The research, led by scientists Kyung-Sook Yun and Axel Timmermann, used a transient ice sheet model simulating the past 3 million years of Antarctic ice sheet evolution to identify a dramatic shift that occurred approximately one million years ago during an event geologists call the Mid-Pleistocene Transition (MPT).
What Changed One Million Years Ago?
Before the Mid-Pleistocene Transition, Earth’s ice age cycles ran on a roughly 41,000-year rhythm, driven by subtle wobbles in Earth’s orbit. After the MPT, these cycles lengthened dramatically to a 100,000-year rhythm, bringing with them deeper glaciations and longer interglacial warm periods.
The new study reveals that when this shift occurred, the Antarctic Ice Sheet underwent a nonlinear regime change — it became dramatically more sensitive to fluctuations in atmospheric CO₂. Specifically, the ice sheet’s behaviour crossed a threshold where CO₂ levels below approximately 240 parts per million (ppm) could trigger disproportionately large expansions of Antarctic ice.

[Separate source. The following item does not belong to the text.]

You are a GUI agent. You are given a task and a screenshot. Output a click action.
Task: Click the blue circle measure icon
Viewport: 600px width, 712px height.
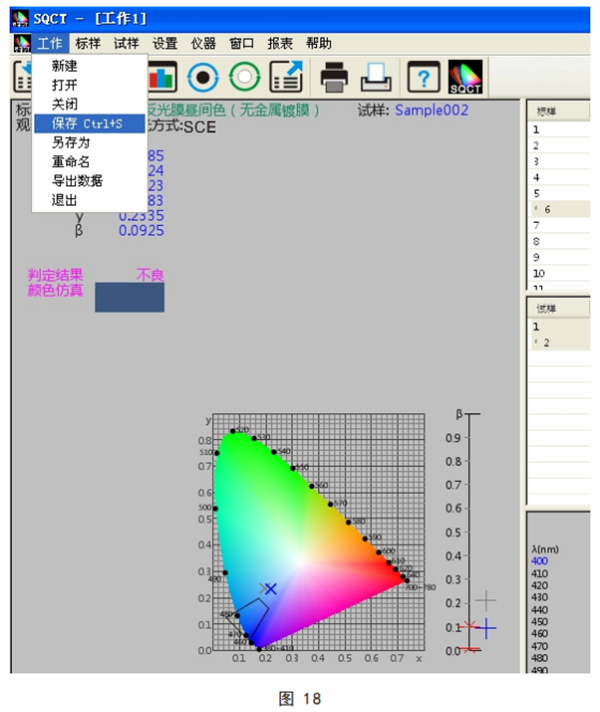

The mechanism behind this increased sensitivity was global sea-level changes, which began exerting a much stronger influence on Antarctic ice dynamics after the MPT.

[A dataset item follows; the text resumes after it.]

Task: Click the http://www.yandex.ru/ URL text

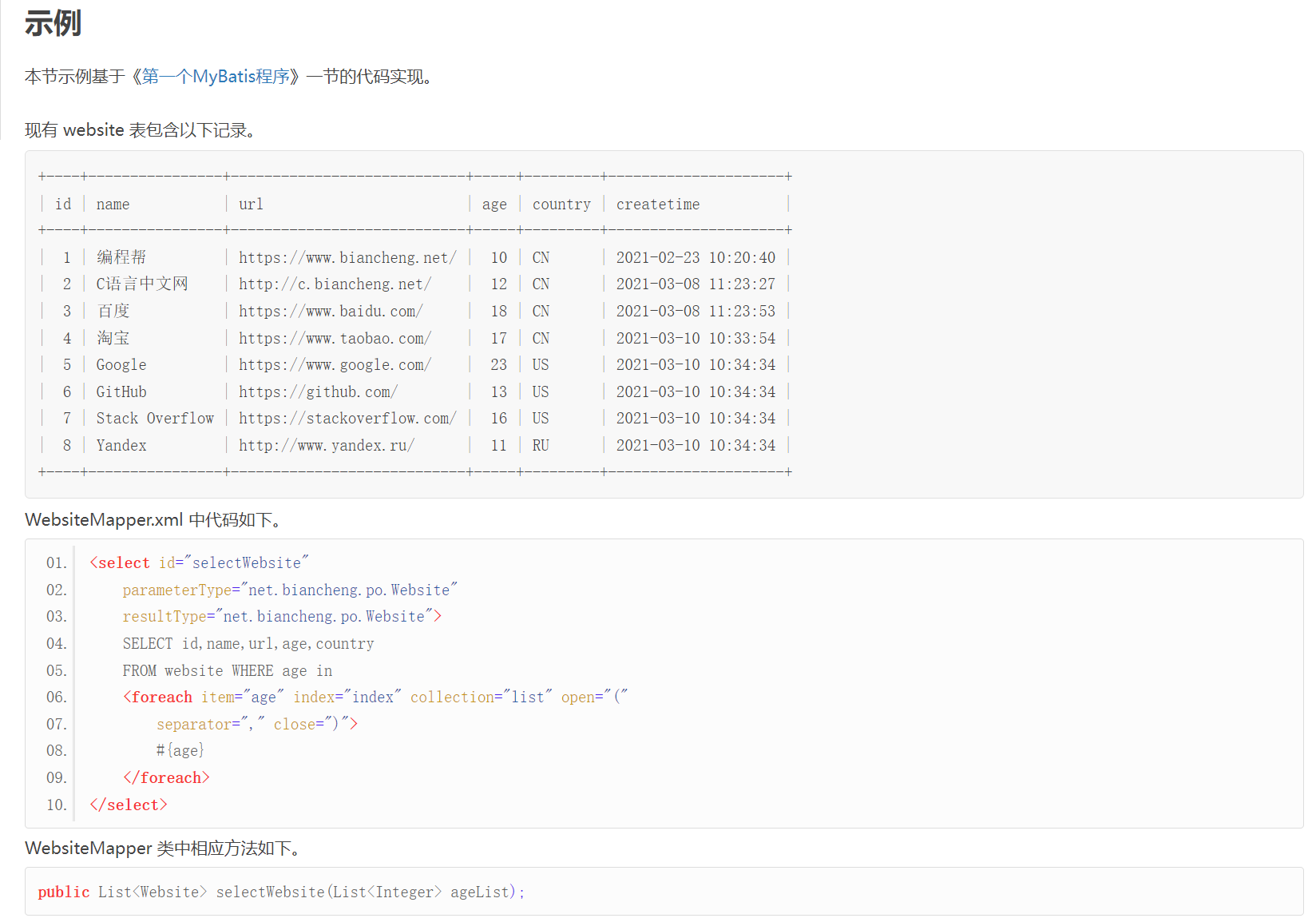Action: 327,446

Why This Should Alarm Us Today
Here is the critical connection to the present: if Antarctica became more reactive to decreasing CO₂ one million years ago, that same heightened sensitivity applies equally to increasing CO₂ today. The ice sheet is now operating in a fundamentally more reactive state than it was for the first two million years of its modern existence.
Today’s atmospheric CO₂ is above 420 ppm — far higher than at any point in at least the past 800,000 years, and climbing. The ice sheet now sits in a regime where it can respond to climate forcing in ways that are disproportionate, rapid, and potentially irreversible.
What Other Research Adds
Complementing this study, researchers at the Potsdam Institute for Climate Impact Research (PIK) published findings in early 2026 showing that the Antarctic Ice Sheet does not behave as one single tipping element, but as a set of interacting basins with different critical thresholds.

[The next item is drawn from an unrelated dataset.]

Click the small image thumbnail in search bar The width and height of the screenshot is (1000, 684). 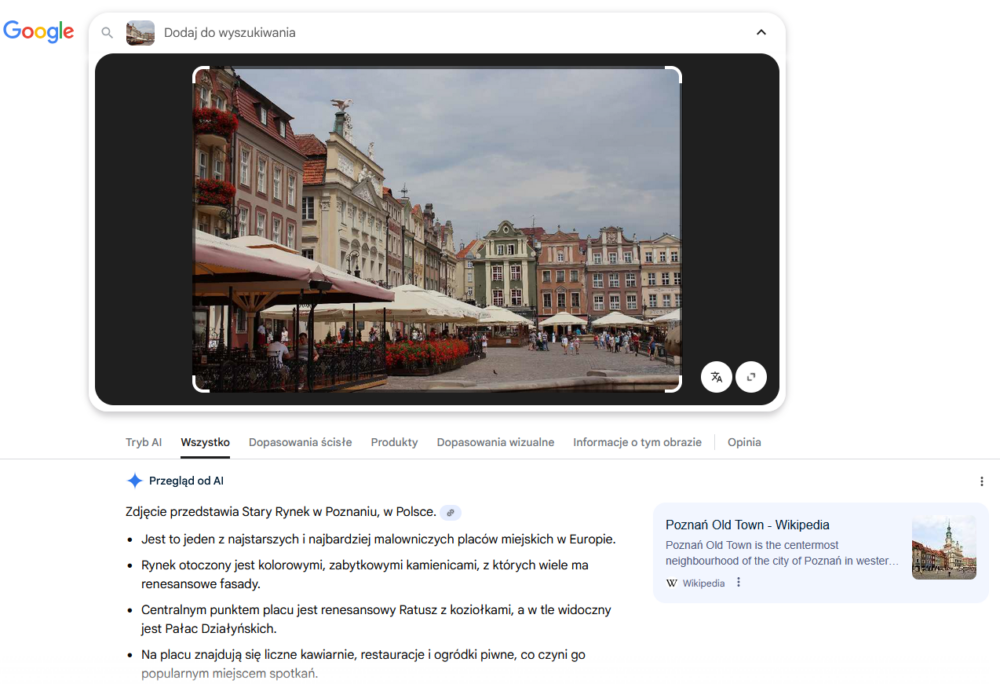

Their key finding: with today’s level of warming, approximately 40% of the ice stored in West Antarctica may already be committed to long-term loss. Parts of East Antarctica could cross their own tipping thresholds at warming levels of just 2–3°C above pre-industrial levels — a range that current emissions trajectories make entirely plausible within this century.
The Thwaites Glacier and the Pine Island Glacier — sometimes called the “doomsday glaciers” — are identified as having among the lowest tipping thresholds, and may already be past their critical points.
What Would the Sea Level Rise Look Like?
If the West Antarctic Ice Sheet were to collapse — a process that would unfold over decades to centuries rather than overnight — it could contribute more than 4 metres of global sea level rise, even under minimal additional warming.
To put that in context:
- Mumbai, India’s financial capital, would face catastrophic inundation of its lowest-lying districts
- The Maldives would largely cease to exist as a habitable nation
- Bangladesh, home to over 170 million people, would lose enormous portions of its coastal territory
- Cities from New York to Shanghai to London would require unprecedented infrastructure investment to remain viable
What Scientists Are Calling For
The researchers are clear: the answer is not resignation. Cutting greenhouse gas emissions rapidly remains the single most effective action available. Each fraction of a degree of warming avoided directly reduces the probability of crossing additional Antarctic tipping points.
The PIK team noted that crossing a tipping point does not mean immediate collapse — but it does lock in long-term ice loss that future generations cannot reverse, regardless of what they do.
AI Summary
A May 2026 study in Nature Geoscience found that Antarctica’s ice sheet underwent a fundamental change in sensitivity approximately one million years ago during the Mid-Pleistocene Transition, making it far more reactive to CO₂ fluctuations. Complementary research from the Potsdam Institute found that around 40% of West Antarctic ice may already be committed to long-term loss at current warming levels. Together, the studies paint a picture of an ice sheet more fragile than previously modelled — with consequences for sea level rise that make rapid emissions reductions more urgent than ever.